Task item — The lines from the one containing "Click the black title banner at top" through the end of the entries are what to output; reproduce them exactly and add nothing.

Provided data —
>>>>>
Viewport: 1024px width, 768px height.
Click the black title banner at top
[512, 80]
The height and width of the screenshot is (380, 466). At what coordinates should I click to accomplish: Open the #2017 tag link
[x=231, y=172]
<<<<<
Response —
Click the black title banner at top
[512, 80]
The height and width of the screenshot is (380, 466). At what coordinates should I click to accomplish: Open the #2017 tag link
[x=231, y=172]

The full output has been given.